Review: Offshore

Adapt if you can, director Diane Cheklich seems to be saying, and if you can’t, well too damn bad.

Offshore

In Offshore, filmmaker Diane Cheklich pushes “they took our jobs” resentment to its hysterical breaking point. Driven along by a gallery of excessively hammy performances and a penchant for fever-pitch plotting, the film details the consequences of a United States furniture company striking a deal with an Indian startup to outsource its call center. When the American workers hear of their impending layoffs via an all-user email from the spineless CEO, they refuse to go gently, embarking on an increasingly vicious campaign of sabotage against the three Indian trainees who arrive in short order for a rapid-fire orientation. Driven by an understandable bitterness at having to train their replacements, three of these employees begin taking their acts of disruption to criminal levels and what begins as a simple round of name-calling and lunch-line cutting soon degenerates into harassing phone calls, violent threats, and attempted physical assault.

While Cheklich aims for a certain panoramic view of the entire process, crosscutting between the call centers in the United States and India and giving screen time to both high- and low-level employees, any initial stab at objective balance quickly dissipates in favor of an overly simplistic moral accounting. The filmmaker weakly tosses out a few notes of ambiguity, such as making one of the most enthusiastic of the saboteurs Indian-American, but the film’s central narrative essentially boils down to the efforts of the noble Indian trainees to persevere in the face of a series of criminal acts perpetrated by a trio of monstrous hicks. Notwithstanding a final dissolve from a peopled call-center to a ghost town of empty cubicles that attempts to elicit sympathy for those losing their jobs, it’s no secret where the filmmaker’s sympathies lie.
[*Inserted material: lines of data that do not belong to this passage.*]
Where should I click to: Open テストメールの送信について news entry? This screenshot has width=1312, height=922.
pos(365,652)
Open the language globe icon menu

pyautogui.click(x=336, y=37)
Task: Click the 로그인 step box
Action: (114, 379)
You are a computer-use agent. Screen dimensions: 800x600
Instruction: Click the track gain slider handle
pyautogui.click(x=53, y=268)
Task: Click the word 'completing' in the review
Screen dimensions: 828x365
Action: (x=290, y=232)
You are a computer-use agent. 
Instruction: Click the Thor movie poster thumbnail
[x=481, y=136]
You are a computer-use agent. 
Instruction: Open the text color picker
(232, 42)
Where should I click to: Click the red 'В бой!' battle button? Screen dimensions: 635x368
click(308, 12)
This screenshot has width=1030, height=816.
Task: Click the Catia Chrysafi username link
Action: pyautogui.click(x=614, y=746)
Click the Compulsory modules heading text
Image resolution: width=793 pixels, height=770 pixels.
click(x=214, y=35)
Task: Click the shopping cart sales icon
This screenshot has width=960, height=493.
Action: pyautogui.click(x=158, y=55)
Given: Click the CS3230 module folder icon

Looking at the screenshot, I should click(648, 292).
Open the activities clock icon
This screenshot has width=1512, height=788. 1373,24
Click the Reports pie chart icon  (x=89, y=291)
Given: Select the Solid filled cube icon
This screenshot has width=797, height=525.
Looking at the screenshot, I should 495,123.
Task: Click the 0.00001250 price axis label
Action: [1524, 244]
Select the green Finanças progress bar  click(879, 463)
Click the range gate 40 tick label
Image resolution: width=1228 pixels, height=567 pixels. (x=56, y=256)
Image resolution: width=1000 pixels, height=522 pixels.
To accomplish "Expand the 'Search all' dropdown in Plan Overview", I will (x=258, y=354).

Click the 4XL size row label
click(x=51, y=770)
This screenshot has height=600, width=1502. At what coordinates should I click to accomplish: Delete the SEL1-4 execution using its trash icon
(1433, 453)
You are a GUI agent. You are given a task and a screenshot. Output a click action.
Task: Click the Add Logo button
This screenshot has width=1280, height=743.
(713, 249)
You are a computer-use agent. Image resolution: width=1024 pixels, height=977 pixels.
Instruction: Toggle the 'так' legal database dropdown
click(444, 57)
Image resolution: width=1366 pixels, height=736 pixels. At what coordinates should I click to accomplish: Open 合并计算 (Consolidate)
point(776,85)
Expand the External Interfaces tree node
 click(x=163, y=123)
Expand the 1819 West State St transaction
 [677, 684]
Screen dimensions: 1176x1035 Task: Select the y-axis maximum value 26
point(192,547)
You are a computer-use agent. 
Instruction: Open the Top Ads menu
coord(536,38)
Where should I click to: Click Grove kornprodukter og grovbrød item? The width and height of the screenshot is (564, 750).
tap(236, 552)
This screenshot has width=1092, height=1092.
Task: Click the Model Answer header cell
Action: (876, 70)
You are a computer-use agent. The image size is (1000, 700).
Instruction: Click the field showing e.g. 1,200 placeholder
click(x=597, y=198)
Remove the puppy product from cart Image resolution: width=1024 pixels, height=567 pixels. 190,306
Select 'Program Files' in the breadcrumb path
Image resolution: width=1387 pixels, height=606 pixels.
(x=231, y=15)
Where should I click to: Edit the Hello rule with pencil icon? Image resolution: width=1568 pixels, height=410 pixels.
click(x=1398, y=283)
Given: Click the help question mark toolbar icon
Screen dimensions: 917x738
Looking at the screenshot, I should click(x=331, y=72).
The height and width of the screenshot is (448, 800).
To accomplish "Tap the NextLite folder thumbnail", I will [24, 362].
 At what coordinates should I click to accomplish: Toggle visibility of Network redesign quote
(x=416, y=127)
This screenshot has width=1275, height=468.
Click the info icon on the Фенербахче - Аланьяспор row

By painting the downsized as a bunch of racist grotesques, an impression reinforced by the amateurishly exaggerated performances turned in by the supporting cast, Cheklich does a disservice to those Americans threatened with the very real prospect of suffering layoffs. While the one sympathetic American character is allowed to find a new job (at another call center!), the others, less flexible, are punished with a trip to the unemployment office. Just desserts, I guess, for pulling a knife on the Indian trainees, but it just goes to show that in Offshore, there’s no room for any legitimate expression of anger at the prospect of losing your lifelong position. Adapt if you can, Cheklich seems to be saying, and if you can’t, well too damn bad. After all, you probably deserve whatever you’re getting.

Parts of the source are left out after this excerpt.